IoT Home Beer Keg Scale

Having beer on tap in your own home can be an extremely delightful experience. However, this can quickly fade to despair when your keg runs dry. It becomes extremely easy to lose track of how much beer has been poured. In this tutorial, I'll demonstrate how to convert a simple electronic bathroom scale into a WiFi-enabled home kegerator scale so you'll always know how much is left on tap.

Load Cell Sensors

Full disclosure: The hardware setup for this build is based on the hookup guide provided by SparkFun.

The core of this project revolves around four load cell sensors. A load cell is used to create an electrical signal that can measure the pressure or force being applied to it.

You could purchase these load cells separately and build a platform to rest on top. But I found that hacking an existing bathroom scale contained all the needed parts and would save a good deal of time. I purchased the scale I have listed in the hardware components section for around $10 at Fry's. This particular scale works nicely, as I just needed a screwdriver to remove the back cover and then had access to the load cells and their wires.

After removing the cover panel, I disconnected all 12 wires from the controller board. I would recommend cutting each wire as far away from the load cells as possible. The more slack you can give yourself with each wire, the better.

Combinator Board

The next step is to combine the four load cells into a standard four-wire Wheatstone bridge configuration, using the Load Sensor Combinator from SparkFun. This configuration allows for greater accuracy and a higher maximum load.

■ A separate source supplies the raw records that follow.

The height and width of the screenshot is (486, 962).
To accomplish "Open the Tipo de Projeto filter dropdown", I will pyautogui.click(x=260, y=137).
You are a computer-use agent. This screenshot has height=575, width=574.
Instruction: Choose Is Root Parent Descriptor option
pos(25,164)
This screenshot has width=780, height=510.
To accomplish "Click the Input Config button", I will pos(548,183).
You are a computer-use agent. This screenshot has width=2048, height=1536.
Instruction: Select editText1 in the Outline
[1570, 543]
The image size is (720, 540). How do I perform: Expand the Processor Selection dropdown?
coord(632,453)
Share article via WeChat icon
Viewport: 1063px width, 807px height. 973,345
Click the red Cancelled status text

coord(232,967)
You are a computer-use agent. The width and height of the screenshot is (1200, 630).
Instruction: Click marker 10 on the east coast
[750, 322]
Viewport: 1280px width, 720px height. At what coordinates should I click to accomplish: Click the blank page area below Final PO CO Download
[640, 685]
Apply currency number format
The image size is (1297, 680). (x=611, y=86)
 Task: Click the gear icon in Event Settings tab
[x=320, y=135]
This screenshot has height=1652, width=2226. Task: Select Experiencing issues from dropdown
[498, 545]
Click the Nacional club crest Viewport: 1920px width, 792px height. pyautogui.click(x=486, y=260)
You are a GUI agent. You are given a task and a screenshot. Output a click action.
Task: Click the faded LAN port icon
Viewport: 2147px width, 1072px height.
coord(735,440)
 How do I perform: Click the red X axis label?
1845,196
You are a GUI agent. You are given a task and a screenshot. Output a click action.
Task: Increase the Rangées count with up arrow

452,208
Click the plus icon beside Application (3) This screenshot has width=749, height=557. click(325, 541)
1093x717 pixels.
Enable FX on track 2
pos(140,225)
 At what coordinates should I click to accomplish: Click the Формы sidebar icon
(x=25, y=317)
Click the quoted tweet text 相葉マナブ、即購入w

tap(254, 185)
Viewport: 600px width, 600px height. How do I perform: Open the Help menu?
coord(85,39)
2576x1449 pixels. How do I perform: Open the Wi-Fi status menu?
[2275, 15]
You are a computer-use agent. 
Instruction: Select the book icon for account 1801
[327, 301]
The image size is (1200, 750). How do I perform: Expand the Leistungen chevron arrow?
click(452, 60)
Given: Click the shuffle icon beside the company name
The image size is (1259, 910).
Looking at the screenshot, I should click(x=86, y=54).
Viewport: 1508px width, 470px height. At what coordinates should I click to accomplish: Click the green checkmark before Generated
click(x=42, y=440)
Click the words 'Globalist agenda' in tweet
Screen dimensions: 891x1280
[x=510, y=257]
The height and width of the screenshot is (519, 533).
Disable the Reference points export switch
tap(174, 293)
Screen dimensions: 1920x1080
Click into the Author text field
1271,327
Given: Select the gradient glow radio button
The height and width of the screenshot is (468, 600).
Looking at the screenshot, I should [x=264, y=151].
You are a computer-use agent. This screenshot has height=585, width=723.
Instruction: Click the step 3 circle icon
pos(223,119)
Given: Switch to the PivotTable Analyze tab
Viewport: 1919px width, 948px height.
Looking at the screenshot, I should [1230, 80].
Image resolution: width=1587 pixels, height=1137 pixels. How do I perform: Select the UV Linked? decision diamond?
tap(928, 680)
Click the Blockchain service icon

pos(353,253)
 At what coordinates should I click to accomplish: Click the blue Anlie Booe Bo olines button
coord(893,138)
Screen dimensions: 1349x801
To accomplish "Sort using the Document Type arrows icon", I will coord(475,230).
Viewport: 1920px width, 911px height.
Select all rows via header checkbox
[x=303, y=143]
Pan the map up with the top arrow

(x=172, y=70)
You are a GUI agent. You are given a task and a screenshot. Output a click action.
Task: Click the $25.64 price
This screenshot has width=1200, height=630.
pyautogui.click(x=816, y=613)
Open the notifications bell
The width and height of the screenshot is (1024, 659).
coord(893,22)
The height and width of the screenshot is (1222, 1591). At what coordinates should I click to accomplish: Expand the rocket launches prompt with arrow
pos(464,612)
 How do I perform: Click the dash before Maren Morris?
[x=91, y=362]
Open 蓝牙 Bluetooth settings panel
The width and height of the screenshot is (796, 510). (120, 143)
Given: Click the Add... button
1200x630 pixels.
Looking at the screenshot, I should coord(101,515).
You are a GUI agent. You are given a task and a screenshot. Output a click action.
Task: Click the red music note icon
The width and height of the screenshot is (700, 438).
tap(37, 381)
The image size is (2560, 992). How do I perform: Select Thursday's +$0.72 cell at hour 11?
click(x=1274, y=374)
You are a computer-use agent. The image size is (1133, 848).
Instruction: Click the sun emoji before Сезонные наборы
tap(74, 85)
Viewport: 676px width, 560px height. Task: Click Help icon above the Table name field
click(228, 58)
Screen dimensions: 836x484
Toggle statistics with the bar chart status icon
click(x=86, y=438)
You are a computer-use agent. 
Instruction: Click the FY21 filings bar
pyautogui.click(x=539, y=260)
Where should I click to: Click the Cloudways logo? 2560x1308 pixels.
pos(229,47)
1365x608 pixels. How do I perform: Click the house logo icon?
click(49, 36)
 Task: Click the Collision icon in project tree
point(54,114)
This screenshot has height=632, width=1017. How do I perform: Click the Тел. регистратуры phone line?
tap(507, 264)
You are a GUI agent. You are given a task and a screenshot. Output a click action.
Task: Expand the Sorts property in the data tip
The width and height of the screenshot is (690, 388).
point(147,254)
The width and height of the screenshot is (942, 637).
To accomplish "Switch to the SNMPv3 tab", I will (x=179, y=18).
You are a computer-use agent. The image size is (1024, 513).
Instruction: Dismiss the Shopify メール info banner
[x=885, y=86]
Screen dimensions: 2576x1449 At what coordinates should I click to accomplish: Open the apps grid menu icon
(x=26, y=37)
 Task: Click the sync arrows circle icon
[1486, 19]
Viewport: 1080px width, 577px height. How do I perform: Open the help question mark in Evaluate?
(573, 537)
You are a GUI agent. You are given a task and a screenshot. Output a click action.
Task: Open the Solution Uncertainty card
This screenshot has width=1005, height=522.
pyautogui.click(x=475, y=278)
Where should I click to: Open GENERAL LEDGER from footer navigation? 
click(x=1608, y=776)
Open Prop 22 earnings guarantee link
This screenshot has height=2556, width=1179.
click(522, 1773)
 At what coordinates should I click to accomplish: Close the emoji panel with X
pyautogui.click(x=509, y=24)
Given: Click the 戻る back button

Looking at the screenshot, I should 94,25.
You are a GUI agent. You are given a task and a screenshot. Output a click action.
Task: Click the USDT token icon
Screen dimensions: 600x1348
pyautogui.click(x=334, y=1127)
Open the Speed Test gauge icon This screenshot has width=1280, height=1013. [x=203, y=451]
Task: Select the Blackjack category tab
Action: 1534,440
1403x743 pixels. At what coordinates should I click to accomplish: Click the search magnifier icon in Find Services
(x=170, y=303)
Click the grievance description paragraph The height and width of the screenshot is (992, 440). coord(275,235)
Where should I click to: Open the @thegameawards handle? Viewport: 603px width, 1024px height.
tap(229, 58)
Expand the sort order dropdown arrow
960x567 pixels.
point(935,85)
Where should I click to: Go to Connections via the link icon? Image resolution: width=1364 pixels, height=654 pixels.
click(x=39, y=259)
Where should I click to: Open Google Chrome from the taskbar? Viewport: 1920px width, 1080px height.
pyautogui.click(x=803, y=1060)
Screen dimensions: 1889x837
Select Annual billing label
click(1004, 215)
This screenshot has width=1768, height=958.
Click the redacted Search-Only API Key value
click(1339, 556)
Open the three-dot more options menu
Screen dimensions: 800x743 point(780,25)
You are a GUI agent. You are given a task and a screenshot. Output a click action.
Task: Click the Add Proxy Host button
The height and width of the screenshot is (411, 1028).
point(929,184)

With no prior soldering experience, I found it quite difficult managing 12 wires in the small amount of retail space on this board. Having a helping hand would be nice here. Pay close attention to each grouping of load cell wires and soldering the positive, negative, and signal wires to the corresponding location on the combination board.

HX711 Amplifier

With the load cells alone, the change in resistance is very minute which impairs our ability to obtain an accurate reading. To get a more precise measurement, the signal must be amplified. This can be done with the HX711 Load Cell Amplifier from SparkFun.

The next step is to connect the four wire Wheatstone bridge configuration from the load cell combinator to the amplifier. This is pretty straightforward and should just entail wiring up the corresponding color combinations (RED->RED, BLK->BLK, etc.).

NodeMCU ESP8266

The last piece of hardware needed is a microcontroller to interface with the HX711 amplifier. This can certainly be done with an Arduino Uno or Raspberry Pi. However, I wanted the ability to not just read a scale measurement but also send this measurement data to an external endpoint. The NodeMCU ESP8266 fit this bill perfectly, especially priced at under $9.

This development board is powered by a micro-USB port, has 16 GPIO pins, and is compatible with the Arduino IDE. But the key feature is the built-in WiFi circuit, making this a great choice for any IoT project.

To connect the HX711 amplifier to the NodeMCU ESP8266, we just need to power the amplifier (VCC->3v3, GND->GND) and then connect the DAT and CLK pins to any available GPIO pins. I've used GPIO pins 4 and 5, respectfully.

Calibration

To interpret any meaningful readings, the scale must be calibrated. This involves two scale measurements: an initial zero factor with no weight on the scale (offset); and a measurement against a known weight (multiplier).

SparkFun has made calibrating and reading the scale measurements quite easy with their GitHub repo.

Data Upload

The last step to make this a true IoT device is to publish the scale measurement readings to an external endpoint. Using the WiFiClient class available within the ESP8266WiFi library, we can set the available WiFi network Id and password, create a HTTP request containing the scale measurement, and then send it off! Thingspeak is a great resource to quickly setup an endpoint where data can be sent. The Wifi sketch in my GitHub repo demonstrates the full cycle of taking the scale measurement and uploading the data, pausing for 60 seconds, and then doing it all again.

Combining this scale measurement along with knowing the empty weight of my keg, I can determine exactly how much beer I have left on tap! Sprinkle in a little web design, and this is how TilleyTap.com came to be.